Apesar das diferenças regionais, as projeções apontam para uma expansão estrutural até o fim da década. A Agência Internacional de Energia estima que os elétricos devem responder por mais de 25% das vendas globais em 2025 e se aproximar de 40% até 2030 sob as políticas atuais. A consultoria Bloomberg NEF projeta algo em torno de 22 milhões de carros elétricos e híbridos plug-in vendidos em 2025 — cerca de 25% a mais que em 2024 — e quase 40 milhões em 2030, consolidando o elétrico como peça central da estratégia climática de grandes economias.
Enquanto China e Estados Unidos disputam liderança tecnológica e industrial, o Brasil tenta não perder o bonde. Segundo a Associação Brasileira do Veículo Elétrico (ABVE), as vendas de veículos leves eletrificados chegaram a cerca de 94 mil unidades em 2023, alta de 91% sobre 2022 e marco da “virada” em direção aos modelos plug-in. Em 2024, o número saltou para aproximadamente 177,3 mil unidades, quase 90% acima do ano anterior, superando as previsões iniciais.
Em 2025, a trajetória segue firme. De janeiro a agosto, o País já havia emplacado 126.087 veículos leves eletrificados; só em agosto foram 20.222 unidades, o equivalente a 9,4% de todas as vendas de carros leves no mês. As projeções da ABVE indicam que o mercado brasileiro deve ultrapassar a marca de 200 mil eletrificados em 2025 e se consolidar na faixa de 8% a 10% de participação. Mantidos crescimentos de dois dígitos, especialistas avaliam que o segmento pode dobrar de tamanho em poucos anos e começar a se aproximar, ainda que com atraso, das taxas de adoção observadas nos mercados mais avançados.

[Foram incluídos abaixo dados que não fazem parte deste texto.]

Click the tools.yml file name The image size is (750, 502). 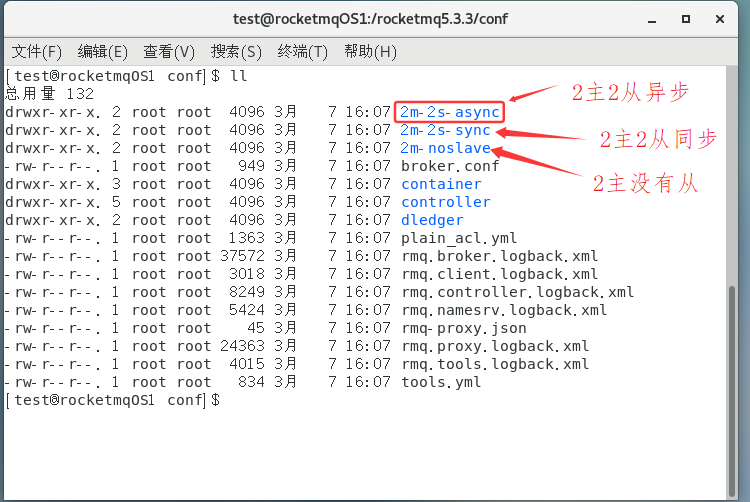[441, 382]
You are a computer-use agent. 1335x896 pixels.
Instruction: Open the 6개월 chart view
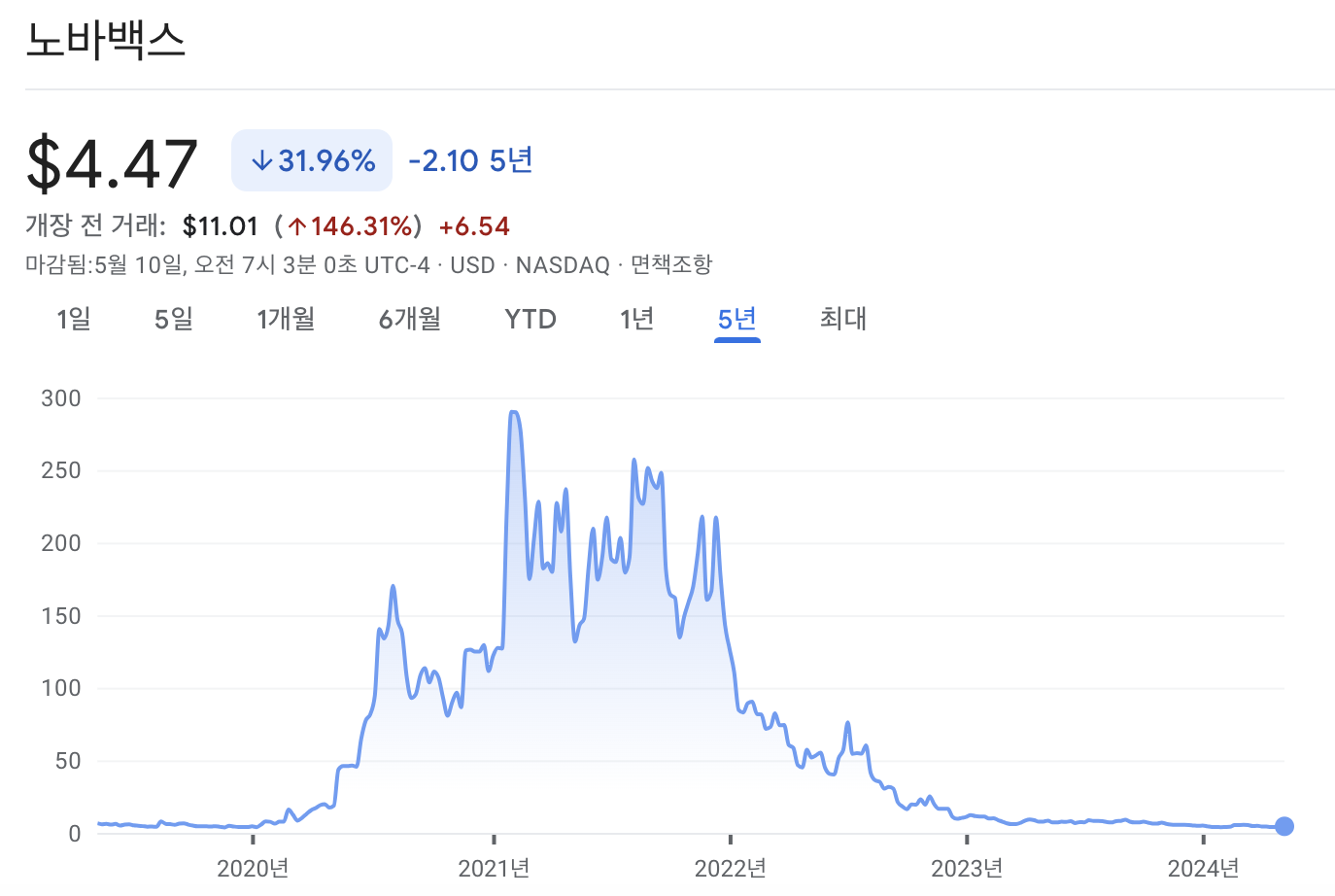(409, 319)
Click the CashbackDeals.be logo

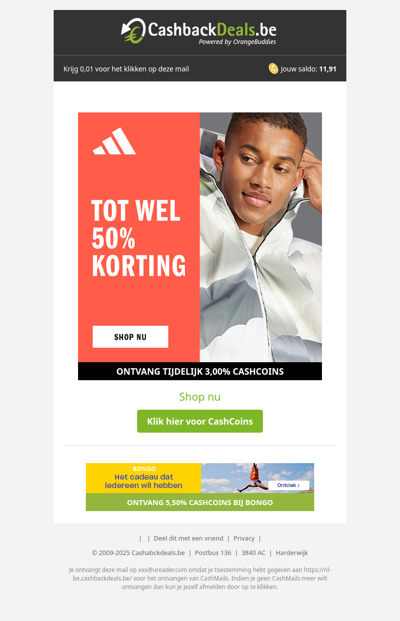click(x=199, y=31)
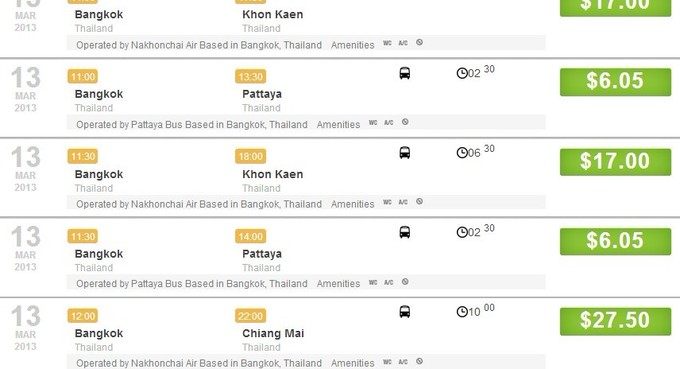Viewport: 680px width, 369px height.
Task: Click no-smoking icon on 11:30 Pattaya row
Action: pyautogui.click(x=405, y=282)
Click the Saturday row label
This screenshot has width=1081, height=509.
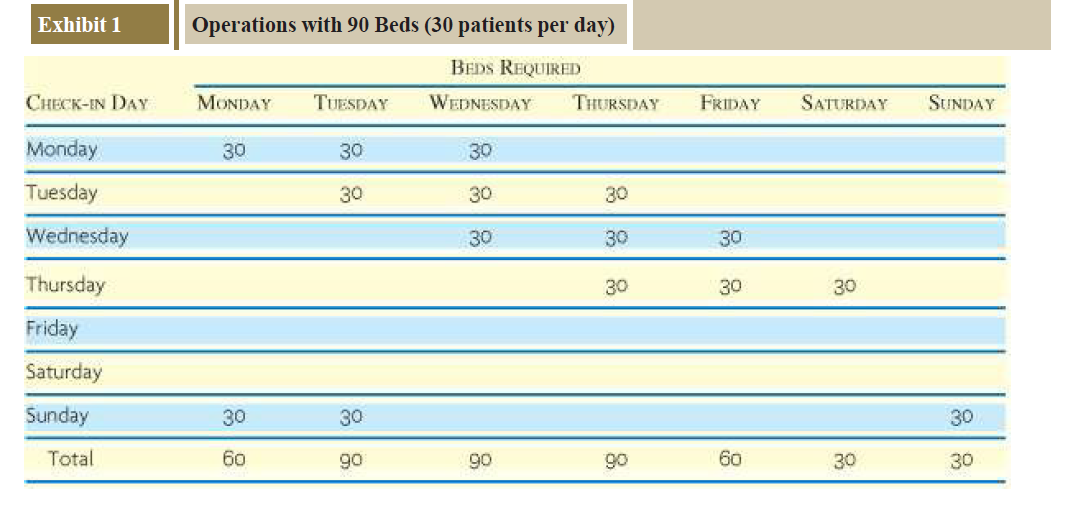(64, 372)
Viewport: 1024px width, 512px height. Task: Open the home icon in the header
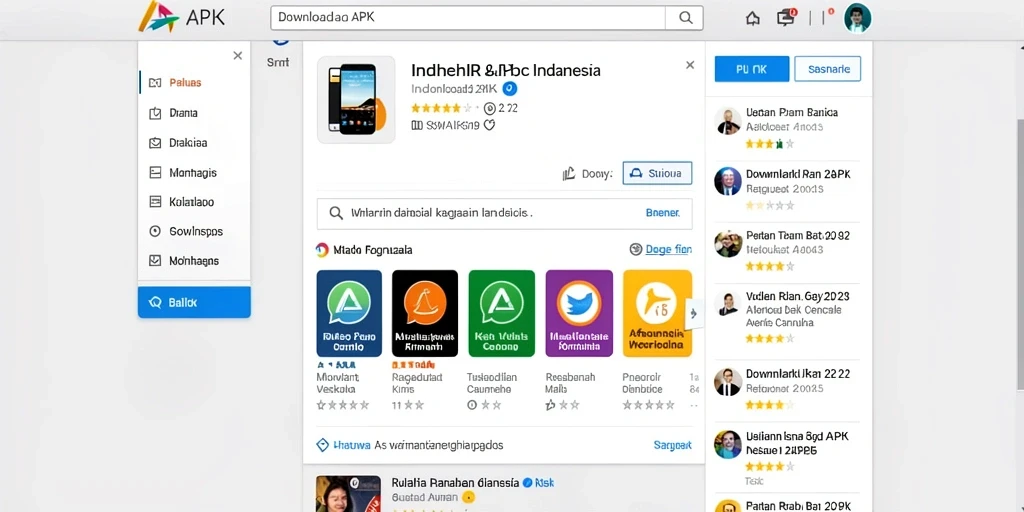752,18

Por enquanto, o Brasil continua distante dos gigantes asiáticos em volume absoluto, mas essa distância abre espaço exatamente para as montadoras que lideram o ranking da SNE. BYD, GWM (Great Wall), Chery e outras marcas chinesas já transformaram o País em vitrine para SUVs e sedãs híbridos plug-in, combinando preços mais competitivos com tecnologias testadas em mercados de alta exigência. A pressão sobre as montadoras tradicionais — brasileiras, europeias, japonesas e norte-americanas — tende a aumentar, forçando planos mais agressivos de eletrificação local.
Os próximos anos devem ser marcados por uma disputa em duas frentes: de um lado, a corrida global por escala, baterias baratas e software; de outro, a capacidade de mercados emergentes, como o Brasil, de transformar o salto de vendas em política industrial, empregos qualificados e inovação própria. Se os números do SNE mostram quem está na frente hoje, as projeções de crescimento deixam claro que o jogo ainda está aberto — e que a tomada da garagem brasileira é uma peça cada vez mais importante no tabuleiro mundial da mobilidade elétrica.